■ REQUIRED TASK ■
Copy the lines word for word, starting with the line that contains "Delilah Samson (560, 1978)" and stopping after the line that contains "Mistress Larentiah (300, 1103)".

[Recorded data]

------------------------------

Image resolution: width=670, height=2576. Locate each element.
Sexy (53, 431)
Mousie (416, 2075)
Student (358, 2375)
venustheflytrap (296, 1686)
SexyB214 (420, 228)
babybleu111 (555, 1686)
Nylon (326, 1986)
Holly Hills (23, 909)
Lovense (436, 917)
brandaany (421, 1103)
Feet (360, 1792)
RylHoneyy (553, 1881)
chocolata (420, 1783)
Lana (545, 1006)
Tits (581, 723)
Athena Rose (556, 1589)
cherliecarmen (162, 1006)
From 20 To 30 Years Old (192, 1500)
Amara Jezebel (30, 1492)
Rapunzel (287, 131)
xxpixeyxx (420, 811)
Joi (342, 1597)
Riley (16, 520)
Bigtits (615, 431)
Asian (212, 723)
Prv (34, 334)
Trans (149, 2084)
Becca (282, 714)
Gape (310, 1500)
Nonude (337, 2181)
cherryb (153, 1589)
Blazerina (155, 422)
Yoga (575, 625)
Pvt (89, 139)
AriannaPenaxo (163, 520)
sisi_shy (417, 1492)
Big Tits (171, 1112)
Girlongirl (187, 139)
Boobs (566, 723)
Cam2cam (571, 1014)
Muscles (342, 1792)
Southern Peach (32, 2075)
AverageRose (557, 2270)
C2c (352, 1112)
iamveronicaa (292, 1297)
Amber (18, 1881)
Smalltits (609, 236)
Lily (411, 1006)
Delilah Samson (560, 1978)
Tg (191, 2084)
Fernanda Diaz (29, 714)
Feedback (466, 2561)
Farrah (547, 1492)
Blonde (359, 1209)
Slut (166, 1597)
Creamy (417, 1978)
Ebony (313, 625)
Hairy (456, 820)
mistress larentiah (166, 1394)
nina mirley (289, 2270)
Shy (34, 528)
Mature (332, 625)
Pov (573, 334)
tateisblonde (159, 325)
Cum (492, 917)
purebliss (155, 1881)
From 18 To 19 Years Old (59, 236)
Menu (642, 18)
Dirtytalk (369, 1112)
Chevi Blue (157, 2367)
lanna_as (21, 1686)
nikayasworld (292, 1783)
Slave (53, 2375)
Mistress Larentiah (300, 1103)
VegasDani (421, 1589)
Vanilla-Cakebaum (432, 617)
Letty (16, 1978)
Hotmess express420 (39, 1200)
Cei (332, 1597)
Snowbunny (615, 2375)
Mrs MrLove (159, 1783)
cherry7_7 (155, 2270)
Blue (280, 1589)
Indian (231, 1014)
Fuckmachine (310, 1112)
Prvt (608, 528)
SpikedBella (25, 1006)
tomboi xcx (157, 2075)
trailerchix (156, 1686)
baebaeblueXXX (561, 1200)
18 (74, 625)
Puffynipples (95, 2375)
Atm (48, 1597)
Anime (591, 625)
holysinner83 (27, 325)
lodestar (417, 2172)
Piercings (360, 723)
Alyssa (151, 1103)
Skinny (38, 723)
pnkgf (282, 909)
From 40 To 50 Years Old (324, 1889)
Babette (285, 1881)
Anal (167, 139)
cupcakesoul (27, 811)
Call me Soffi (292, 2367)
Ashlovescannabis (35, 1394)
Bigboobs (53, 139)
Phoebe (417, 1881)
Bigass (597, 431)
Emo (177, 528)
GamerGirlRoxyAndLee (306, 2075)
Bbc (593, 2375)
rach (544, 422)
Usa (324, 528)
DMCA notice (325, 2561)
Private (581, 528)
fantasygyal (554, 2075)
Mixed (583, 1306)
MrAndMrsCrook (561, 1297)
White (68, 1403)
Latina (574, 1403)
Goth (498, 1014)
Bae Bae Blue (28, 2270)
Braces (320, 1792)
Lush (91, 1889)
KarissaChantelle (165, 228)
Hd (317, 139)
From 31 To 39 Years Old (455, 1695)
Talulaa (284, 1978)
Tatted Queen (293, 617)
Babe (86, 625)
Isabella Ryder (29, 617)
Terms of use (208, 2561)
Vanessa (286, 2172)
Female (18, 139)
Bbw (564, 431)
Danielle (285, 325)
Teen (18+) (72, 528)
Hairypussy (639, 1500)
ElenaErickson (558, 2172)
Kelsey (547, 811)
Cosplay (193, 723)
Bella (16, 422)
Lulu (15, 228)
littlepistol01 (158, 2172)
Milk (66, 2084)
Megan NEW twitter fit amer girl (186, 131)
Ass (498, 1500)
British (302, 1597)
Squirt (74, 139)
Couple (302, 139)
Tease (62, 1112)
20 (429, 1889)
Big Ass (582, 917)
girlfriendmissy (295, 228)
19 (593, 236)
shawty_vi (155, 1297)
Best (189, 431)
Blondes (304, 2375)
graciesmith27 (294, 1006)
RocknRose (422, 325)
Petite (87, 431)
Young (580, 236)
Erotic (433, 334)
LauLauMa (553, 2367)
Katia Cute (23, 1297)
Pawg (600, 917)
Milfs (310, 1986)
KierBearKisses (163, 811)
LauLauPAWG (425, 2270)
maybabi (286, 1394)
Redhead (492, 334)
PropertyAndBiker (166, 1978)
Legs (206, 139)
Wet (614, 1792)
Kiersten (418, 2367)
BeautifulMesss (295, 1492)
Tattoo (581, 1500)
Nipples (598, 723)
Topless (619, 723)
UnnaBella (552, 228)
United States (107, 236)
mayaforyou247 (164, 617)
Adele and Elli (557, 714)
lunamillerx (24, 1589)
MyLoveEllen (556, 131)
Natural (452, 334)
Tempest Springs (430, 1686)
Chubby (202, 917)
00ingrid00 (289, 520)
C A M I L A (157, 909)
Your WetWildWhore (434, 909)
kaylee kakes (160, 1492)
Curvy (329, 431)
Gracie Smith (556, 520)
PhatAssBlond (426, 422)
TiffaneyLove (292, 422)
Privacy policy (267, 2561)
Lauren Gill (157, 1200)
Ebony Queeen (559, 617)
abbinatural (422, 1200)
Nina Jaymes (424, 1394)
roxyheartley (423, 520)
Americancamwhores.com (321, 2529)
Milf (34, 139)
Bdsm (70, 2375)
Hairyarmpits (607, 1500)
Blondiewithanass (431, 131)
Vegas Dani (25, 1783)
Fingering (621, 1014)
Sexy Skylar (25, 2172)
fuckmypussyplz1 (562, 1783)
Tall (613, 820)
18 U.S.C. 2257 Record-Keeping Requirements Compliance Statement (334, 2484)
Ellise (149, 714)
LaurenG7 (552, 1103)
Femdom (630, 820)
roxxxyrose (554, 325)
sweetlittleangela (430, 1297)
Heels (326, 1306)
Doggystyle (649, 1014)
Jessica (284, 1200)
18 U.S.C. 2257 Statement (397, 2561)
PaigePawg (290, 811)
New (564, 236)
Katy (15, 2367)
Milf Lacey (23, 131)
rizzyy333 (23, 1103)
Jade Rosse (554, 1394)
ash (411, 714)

------------------------------

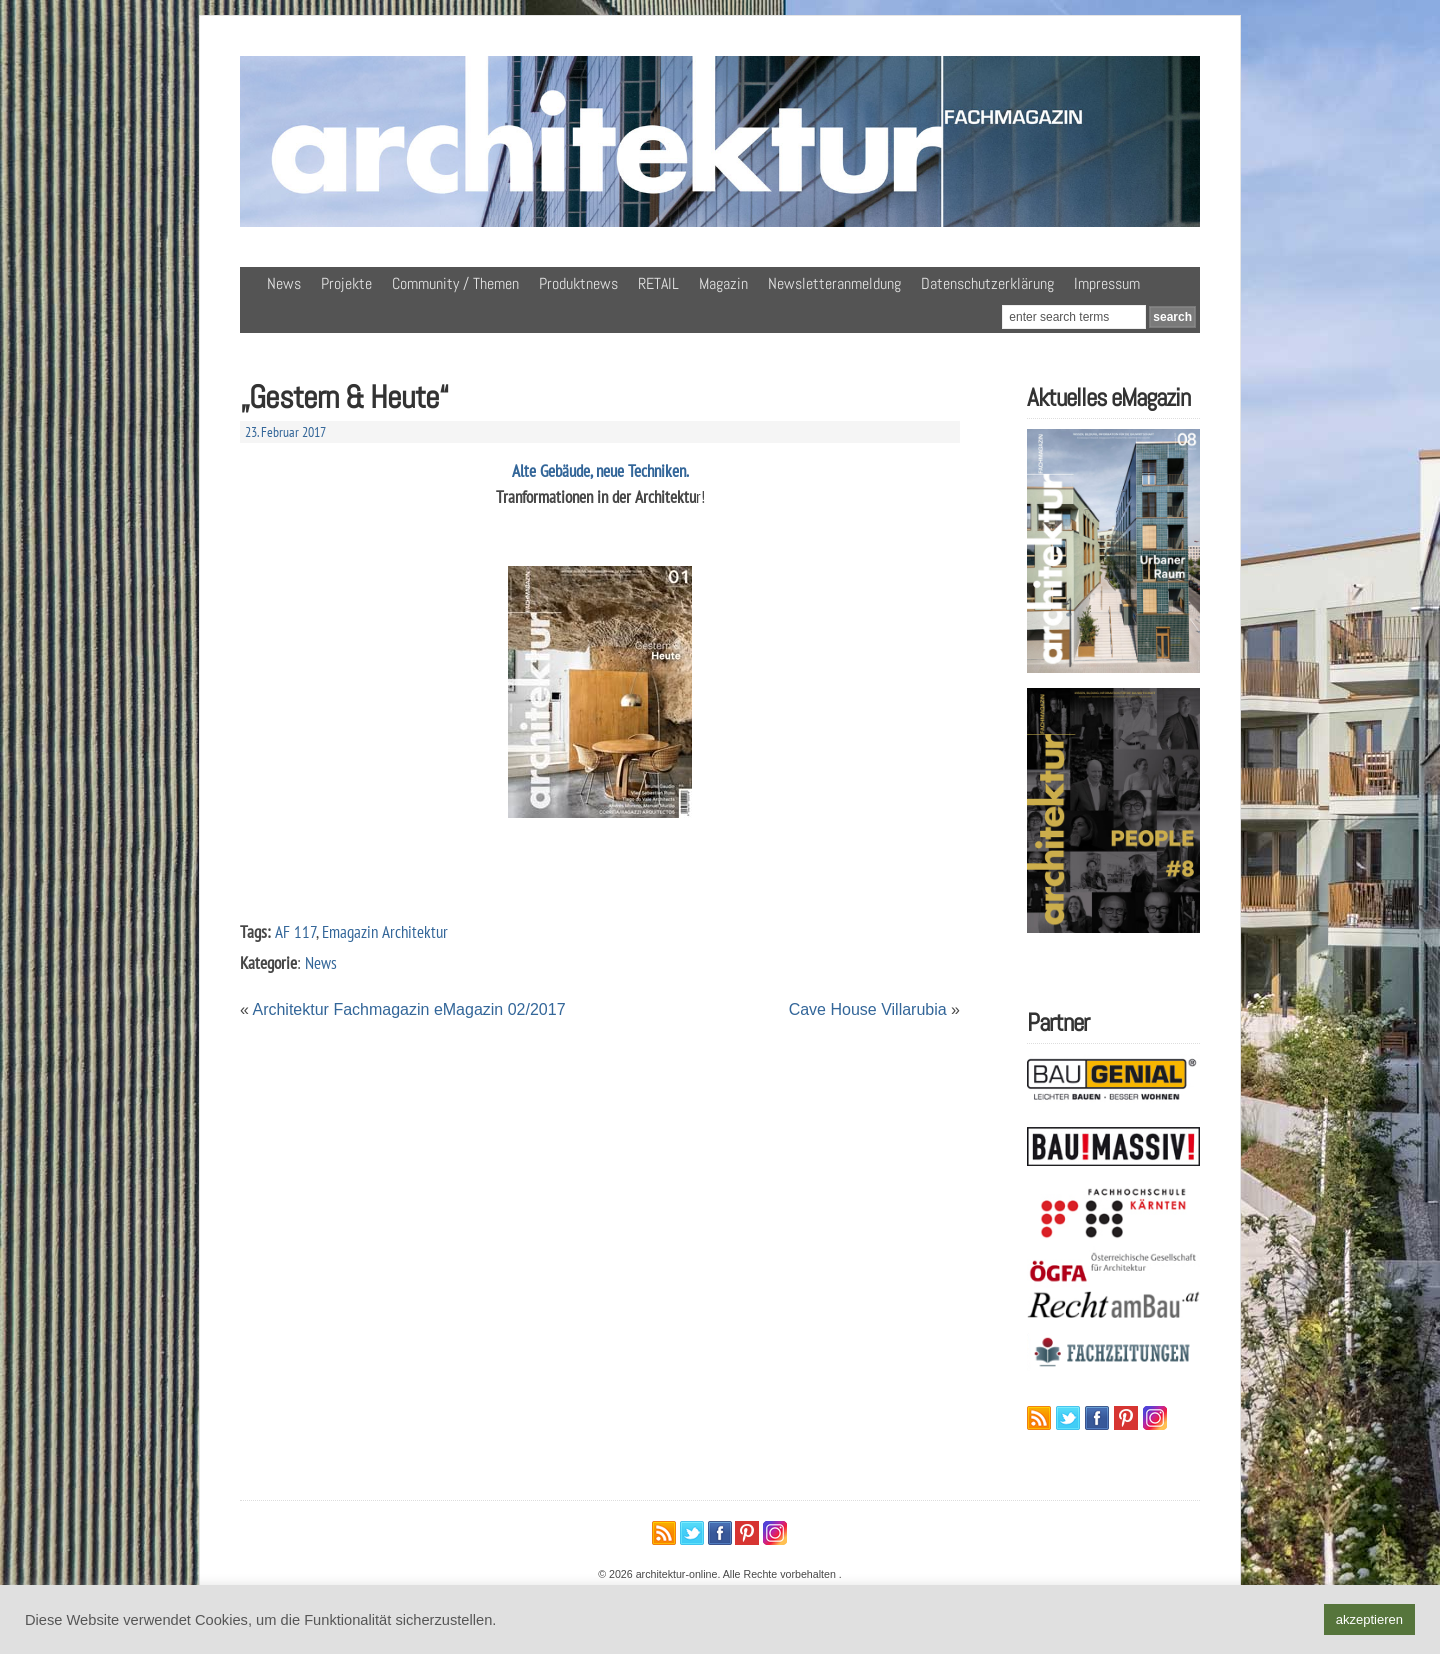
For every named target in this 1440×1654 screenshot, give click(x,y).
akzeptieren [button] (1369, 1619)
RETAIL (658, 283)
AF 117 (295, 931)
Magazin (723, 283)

------------------------------

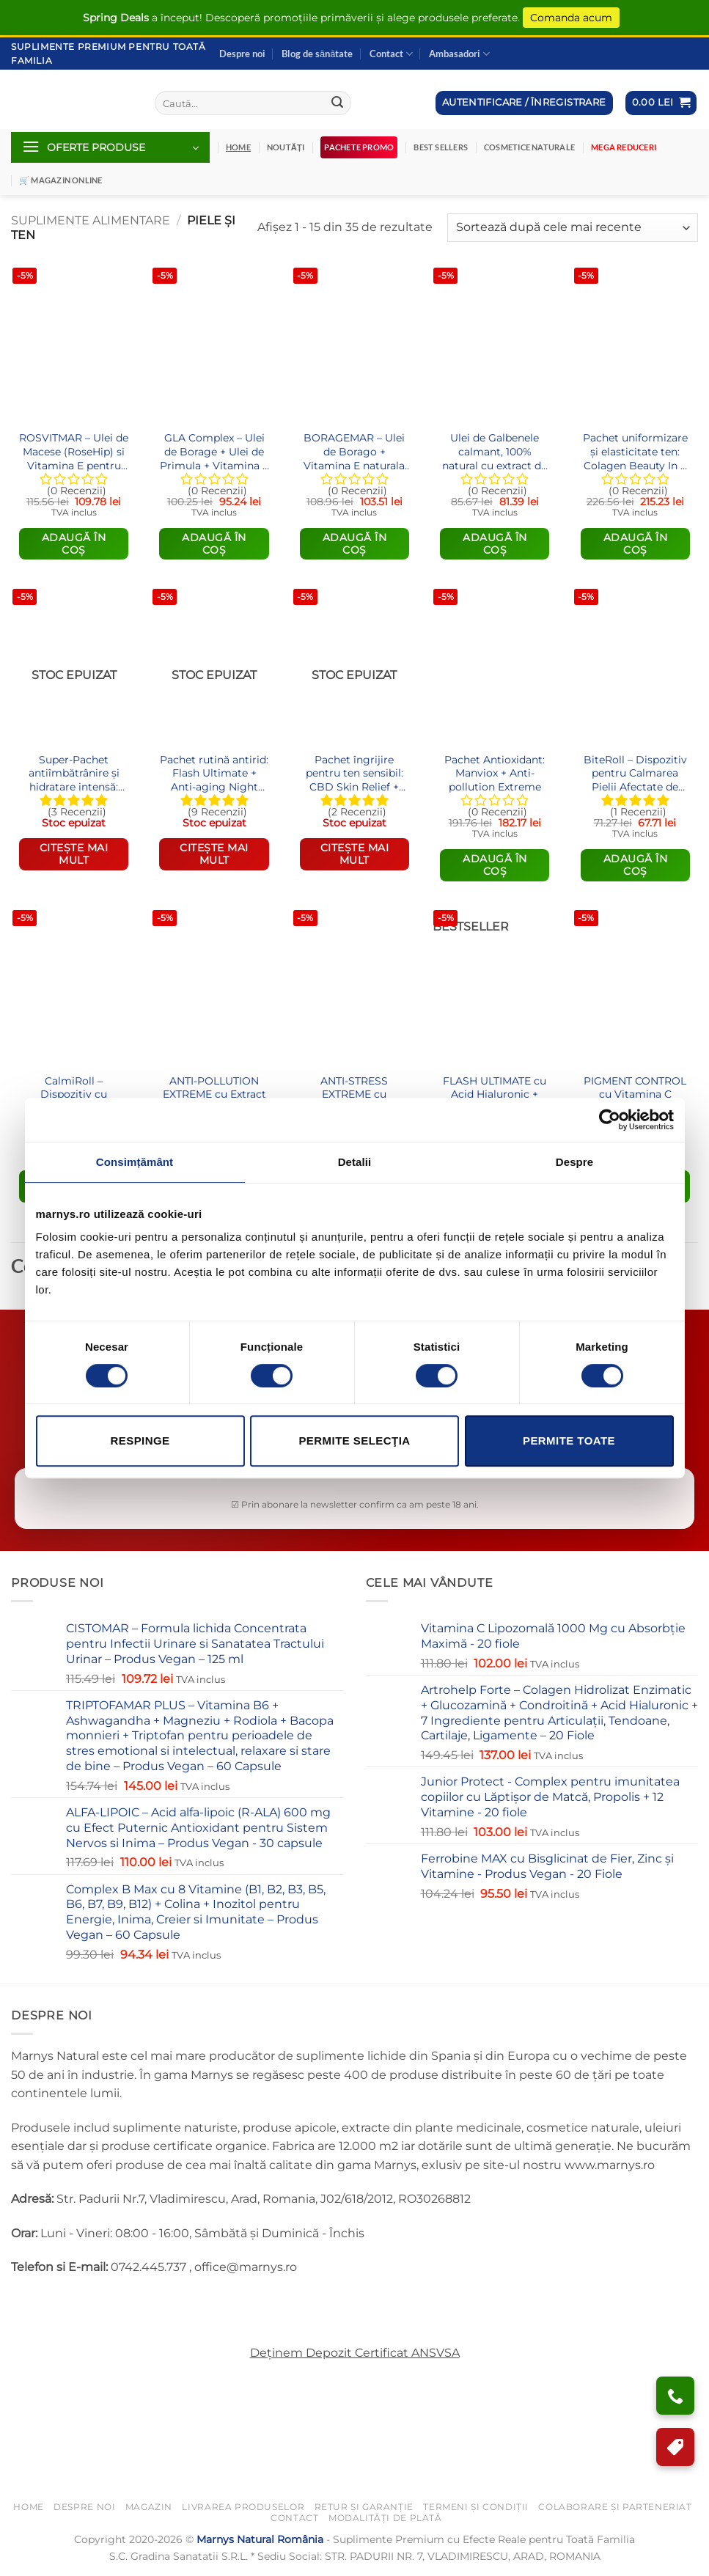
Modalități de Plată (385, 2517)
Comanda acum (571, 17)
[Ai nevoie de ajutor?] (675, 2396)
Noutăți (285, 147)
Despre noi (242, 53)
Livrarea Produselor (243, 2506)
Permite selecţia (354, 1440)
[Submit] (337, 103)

------------------------------

■ ANSWER IN FULL ■
Delilah Samson (560, 1978)
Tg (191, 2084)
Fernanda Diaz (29, 714)
Feedback (466, 2561)
Farrah (547, 1492)
Blonde (359, 1209)
Slut (166, 1597)
Creamy (417, 1978)
Ebony (313, 625)
Hairy (456, 820)
mistress larentiah (166, 1394)
nina mirley (289, 2270)
Shy (34, 528)
Mature (332, 625)
Pov (573, 334)
tateisblonde (159, 325)
Cum (492, 917)
purebliss (155, 1881)
From 18 To 19 Years Old (59, 236)
Menu (642, 18)
Dirtytalk (369, 1112)
Chevi Blue (157, 2367)
lanna_as (21, 1686)
nikayasworld (292, 1783)
Slave (53, 2375)
Mistress Larentiah (300, 1103)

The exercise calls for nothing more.